> **REQUIRED WORK**:
Whatever appears in the records should be given again exactly, down to the last mark.

> **PROVIDED MATERIAL**:

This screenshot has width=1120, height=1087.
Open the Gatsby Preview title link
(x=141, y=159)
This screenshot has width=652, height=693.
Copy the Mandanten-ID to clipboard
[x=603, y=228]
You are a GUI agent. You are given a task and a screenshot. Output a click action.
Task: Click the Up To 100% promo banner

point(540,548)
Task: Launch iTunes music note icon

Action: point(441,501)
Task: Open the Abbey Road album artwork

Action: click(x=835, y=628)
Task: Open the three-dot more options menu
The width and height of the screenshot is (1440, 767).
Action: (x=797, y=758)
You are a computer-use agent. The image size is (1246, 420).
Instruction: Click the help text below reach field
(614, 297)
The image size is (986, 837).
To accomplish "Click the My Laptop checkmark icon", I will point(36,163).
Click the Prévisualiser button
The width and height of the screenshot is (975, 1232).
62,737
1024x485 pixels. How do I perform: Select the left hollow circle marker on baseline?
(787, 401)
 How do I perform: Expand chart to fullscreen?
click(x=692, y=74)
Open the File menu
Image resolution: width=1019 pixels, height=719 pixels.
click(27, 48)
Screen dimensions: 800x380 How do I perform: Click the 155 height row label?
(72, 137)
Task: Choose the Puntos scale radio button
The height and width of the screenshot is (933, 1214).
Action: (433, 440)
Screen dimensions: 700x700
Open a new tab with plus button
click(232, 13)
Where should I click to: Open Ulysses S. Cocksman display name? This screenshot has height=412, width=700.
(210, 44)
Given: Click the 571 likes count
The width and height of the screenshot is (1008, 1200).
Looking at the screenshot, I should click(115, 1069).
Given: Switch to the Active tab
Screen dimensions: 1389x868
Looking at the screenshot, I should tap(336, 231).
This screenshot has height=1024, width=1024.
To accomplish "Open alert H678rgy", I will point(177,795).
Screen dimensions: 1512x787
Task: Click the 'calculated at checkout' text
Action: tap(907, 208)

> **SOLVED PROBLEM**:
This screenshot has width=1120, height=1087.
Open the Gatsby Preview title link
(x=141, y=159)
This screenshot has width=652, height=693.
Copy the Mandanten-ID to clipboard
[x=603, y=228]
You are a GUI agent. You are given a task and a screenshot. Output a click action.
Task: Click the Up To 100% promo banner

point(540,548)
Task: Launch iTunes music note icon

Action: point(441,501)
Task: Open the Abbey Road album artwork

Action: click(x=835, y=628)
Task: Open the three-dot more options menu
The width and height of the screenshot is (1440, 767).
Action: (x=797, y=758)
You are a computer-use agent. The image size is (1246, 420).
Instruction: Click the help text below reach field
(614, 297)
The image size is (986, 837).
To accomplish "Click the My Laptop checkmark icon", I will point(36,163).
Click the Prévisualiser button
The width and height of the screenshot is (975, 1232).
62,737
1024x485 pixels. How do I perform: Select the left hollow circle marker on baseline?
(787, 401)
 How do I perform: Expand chart to fullscreen?
click(x=692, y=74)
Open the File menu
Image resolution: width=1019 pixels, height=719 pixels.
click(27, 48)
Screen dimensions: 800x380 How do I perform: Click the 155 height row label?
(72, 137)
Task: Choose the Puntos scale radio button
The height and width of the screenshot is (933, 1214).
Action: (433, 440)
Screen dimensions: 700x700
Open a new tab with plus button
click(232, 13)
Where should I click to: Open Ulysses S. Cocksman display name? This screenshot has height=412, width=700.
(210, 44)
Given: Click the 571 likes count
The width and height of the screenshot is (1008, 1200).
Looking at the screenshot, I should click(115, 1069).
Given: Switch to the Active tab
Screen dimensions: 1389x868
Looking at the screenshot, I should tap(336, 231).
This screenshot has height=1024, width=1024.
To accomplish "Open alert H678rgy", I will point(177,795).
Screen dimensions: 1512x787
Task: Click the 'calculated at checkout' text
Action: tap(907, 208)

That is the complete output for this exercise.